Aim of the task - Exactly the lines from the one holding "At what coordinates" through the end of the material below must be printed, nothing more, and the pictures must be dropped.

________________________

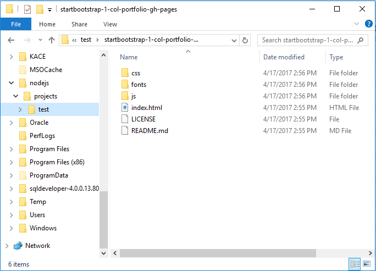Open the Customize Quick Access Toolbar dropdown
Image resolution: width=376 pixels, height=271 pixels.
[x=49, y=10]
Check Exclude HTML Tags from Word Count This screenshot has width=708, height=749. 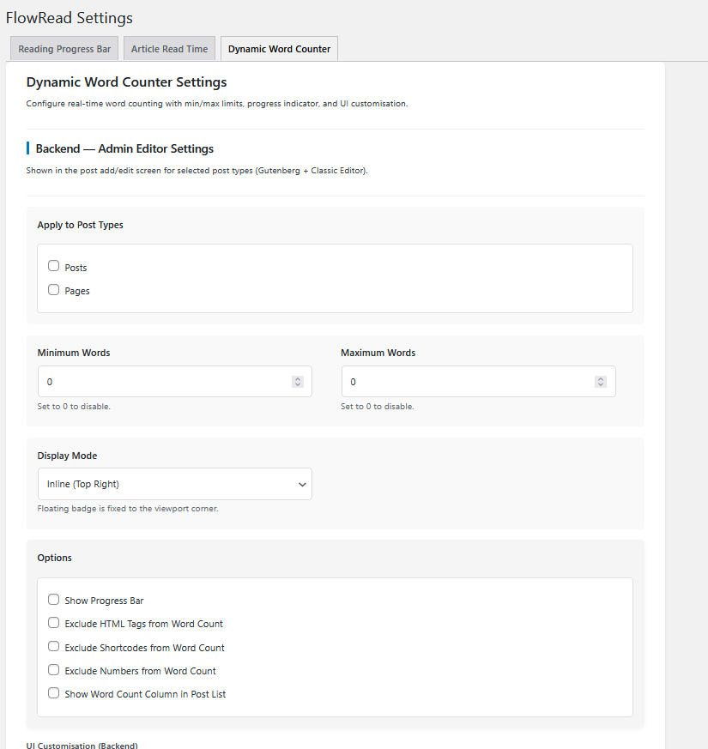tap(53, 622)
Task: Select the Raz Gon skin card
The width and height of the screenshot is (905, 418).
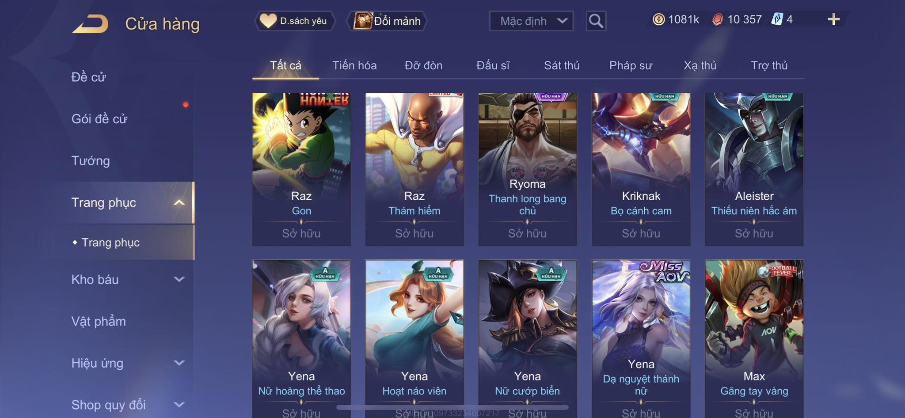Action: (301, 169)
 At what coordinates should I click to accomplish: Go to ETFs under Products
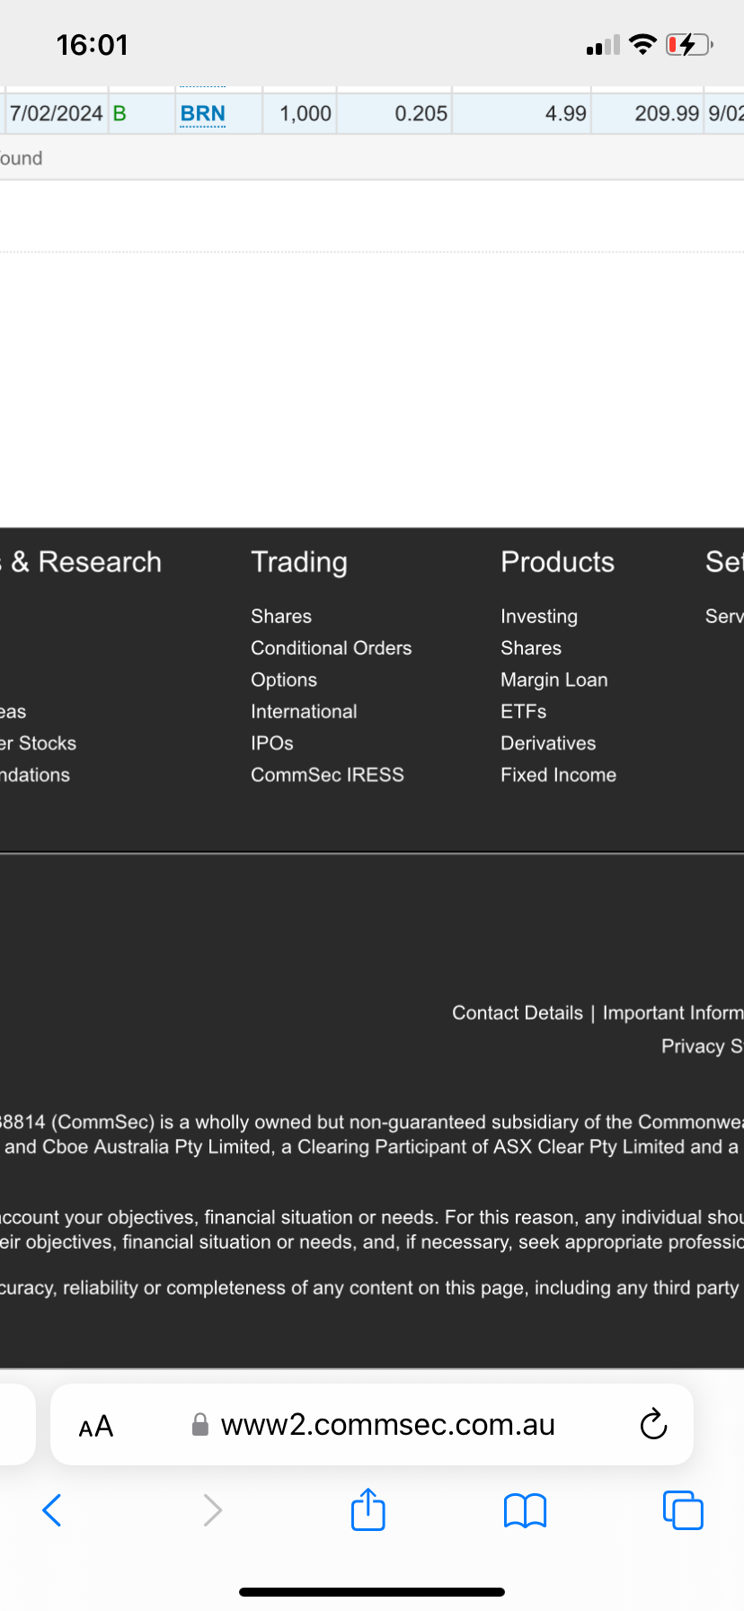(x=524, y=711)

________________________

Exercise result -
 At what coordinates should I click to accomplish: Go to ETFs under Products
(x=524, y=711)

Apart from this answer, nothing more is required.